Task to complete:
Copy the lines from the line with "You are a GUI" up to and including the line with "This screenshot has height=587, width=792.", substituting "screen capture" for every "screenshot" and leaving everything else unchanged.

Recorded information:
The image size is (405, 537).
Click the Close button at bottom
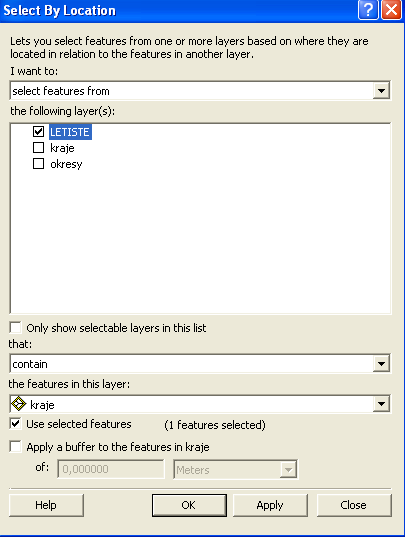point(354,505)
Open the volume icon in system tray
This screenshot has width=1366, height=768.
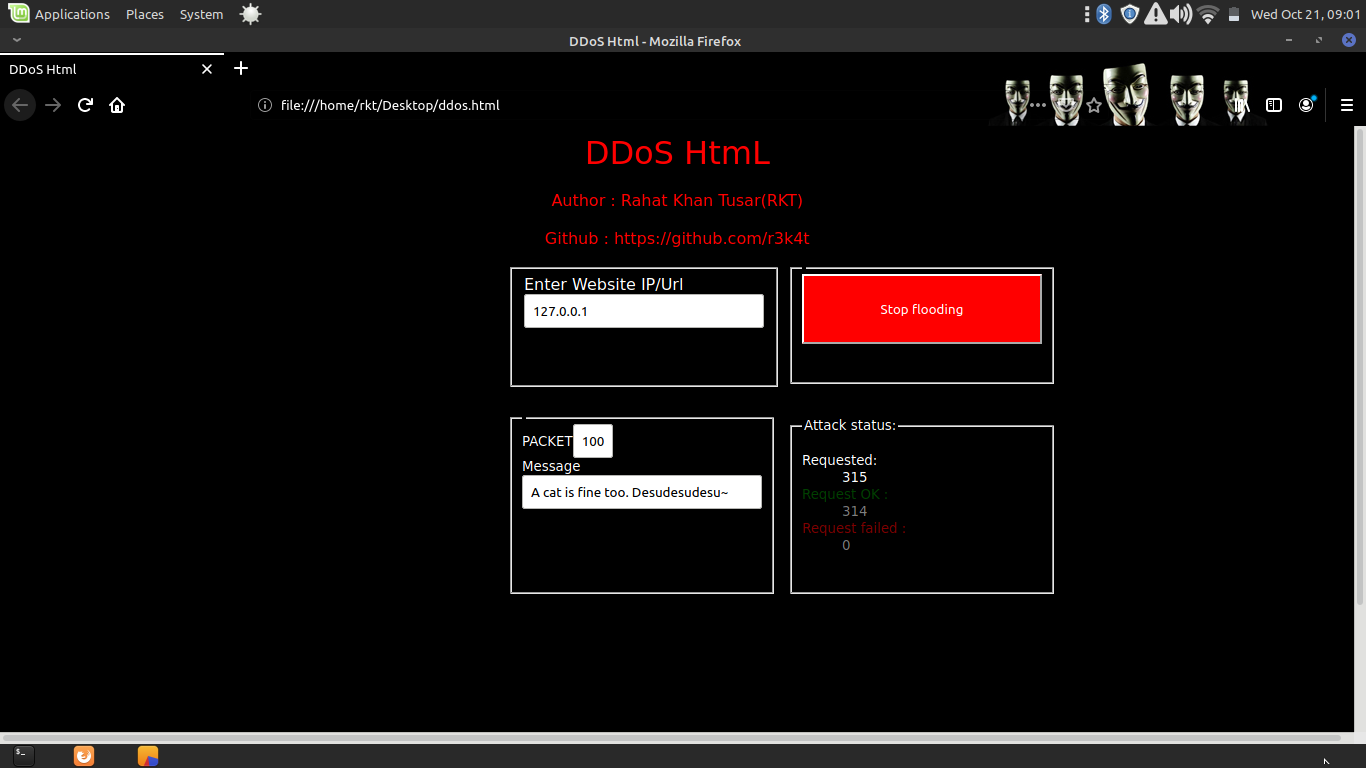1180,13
* * *
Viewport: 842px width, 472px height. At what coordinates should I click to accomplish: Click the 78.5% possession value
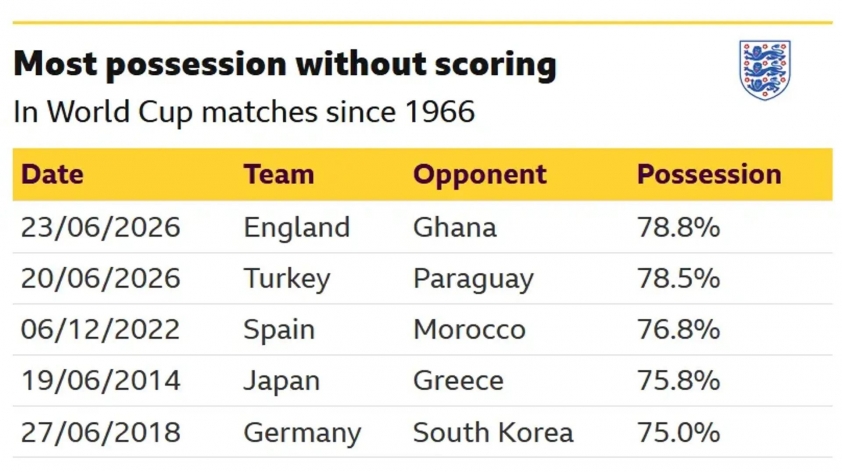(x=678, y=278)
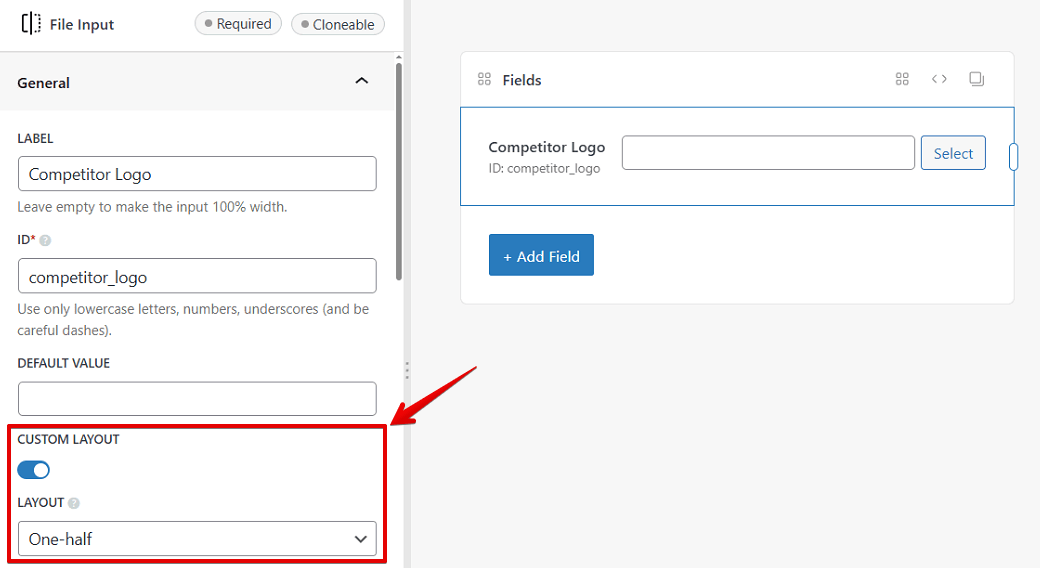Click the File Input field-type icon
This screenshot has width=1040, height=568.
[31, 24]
...
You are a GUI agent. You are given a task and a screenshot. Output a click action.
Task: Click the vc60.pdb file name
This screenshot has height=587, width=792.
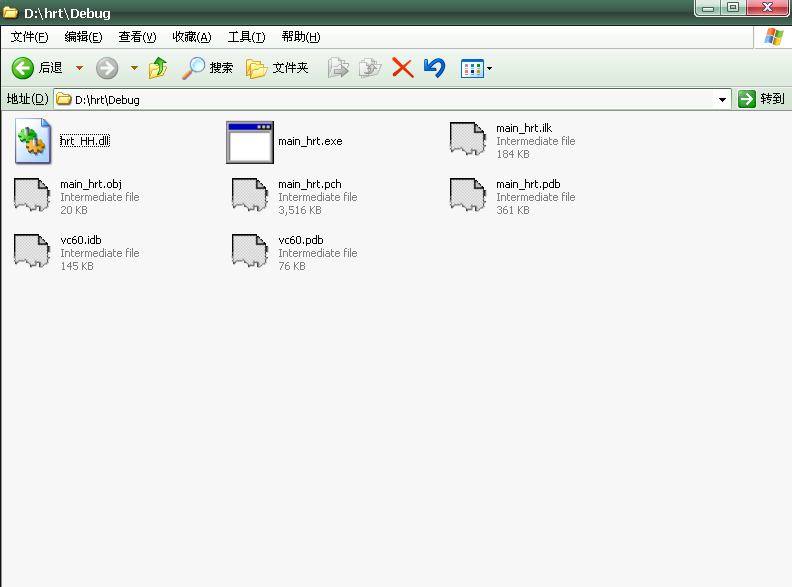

Solution for this task:
You are a GUI agent. You are given a task and a screen capture. Output a click action.
Task: Click the vc60.pdb file name
This screen capture has height=587, width=792.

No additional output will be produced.